Thursday, May 8, 2008

Putting yourself out there

One of the benefits of posting your genealogy information online is that you get lots of neat mail. Someone wrote to me today to say her ancestors worked with my grandparents back in 1920 at the Mount Holly Inn in Baltimore, Maryland. (Of course the place burned to the ground in a huge fire in December 1920, but don't be blaming my grandfather, alright? I'm sure he had a decent alibi.) She thanked me for pointing out some sources where she might get a photo of the hotel.

I get mail daily from genealogists around the world seeking more details or asking for help regarding family members they've found in my surname database.
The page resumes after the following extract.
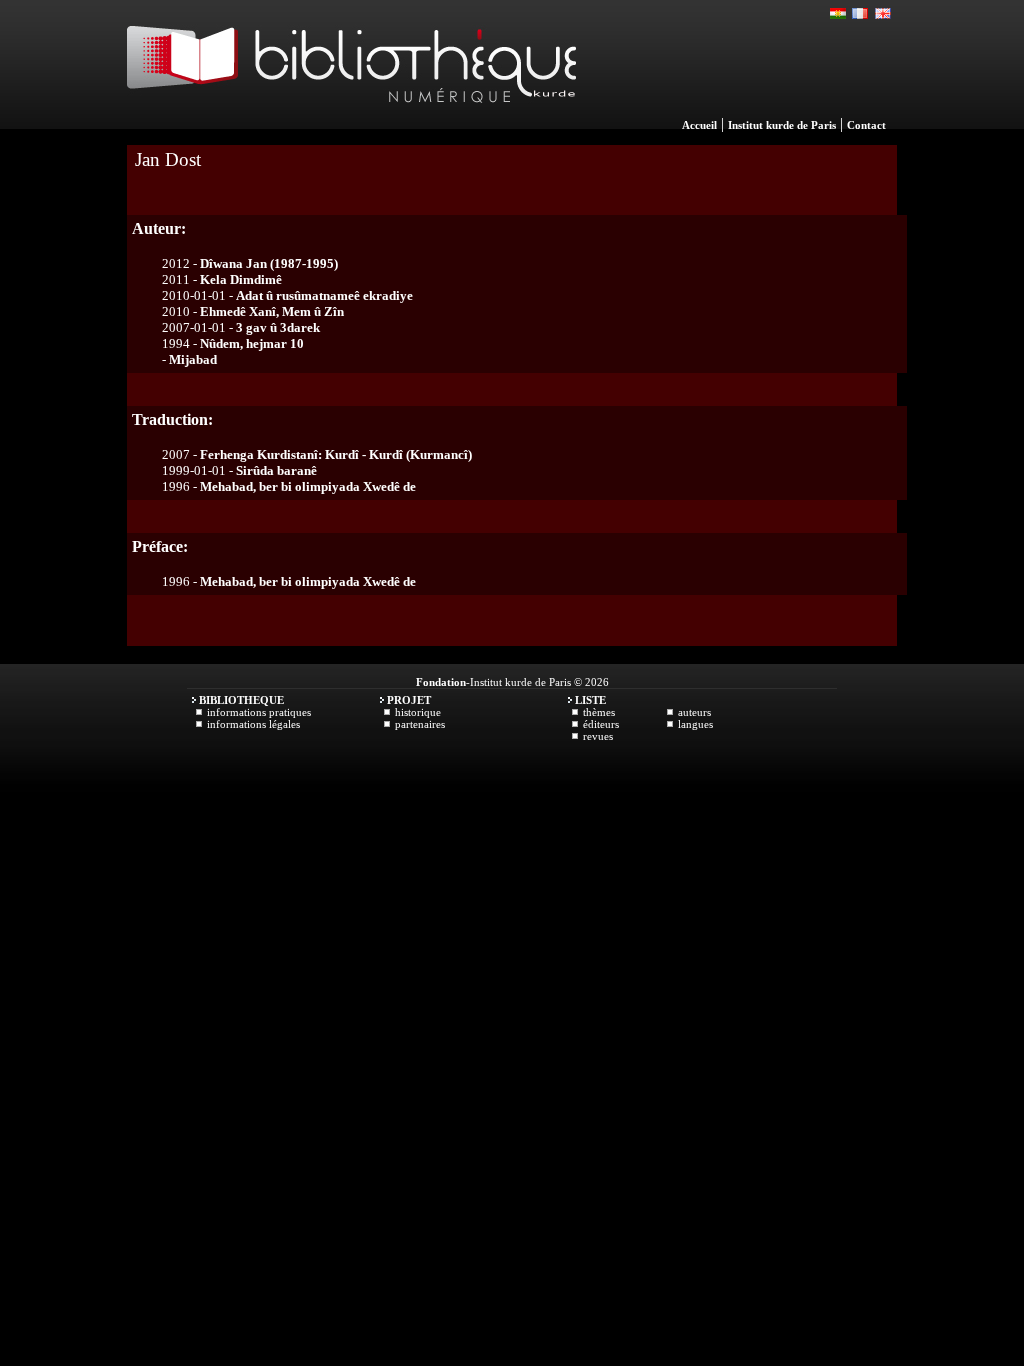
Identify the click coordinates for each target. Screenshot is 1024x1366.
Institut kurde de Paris (782, 125)
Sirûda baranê (276, 470)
A guy in New Zealand wrote me last year because he was writing a book about steamship stewardesses in the South Pacific and was interested in the correspondence my grandfather received from a young lady back in the 1910-1917 period.

Grandpa had a bunch of girlfriends and they all wrote him often. He stashed those love letters away and my aunt somehow got ahold of them and squirreled them away. It wasn't until she died that her sister found the letters and shared them with the rest of us. I hope you find a wonderful little stash of old letters like these and take the time to read and transcribe them. (You'll find links to my grandfather's history and correspondence on my genealogy home page to the right on this page.)

Online genealogy research is a combination of finding sources and putting your data out there for people to find. I encourage you to write a brief history of the family and upload it. Make a simple family tree using Family Treemaker software and upload the data for free to Rootsweb WorldConnect. It will get sucked into the Ancestry pay service database and you'll have both free users of Rootsweb and paid subscribers of Ancestry picking through your ancestors day and night. They'll write to you, so be nice to them and have fun.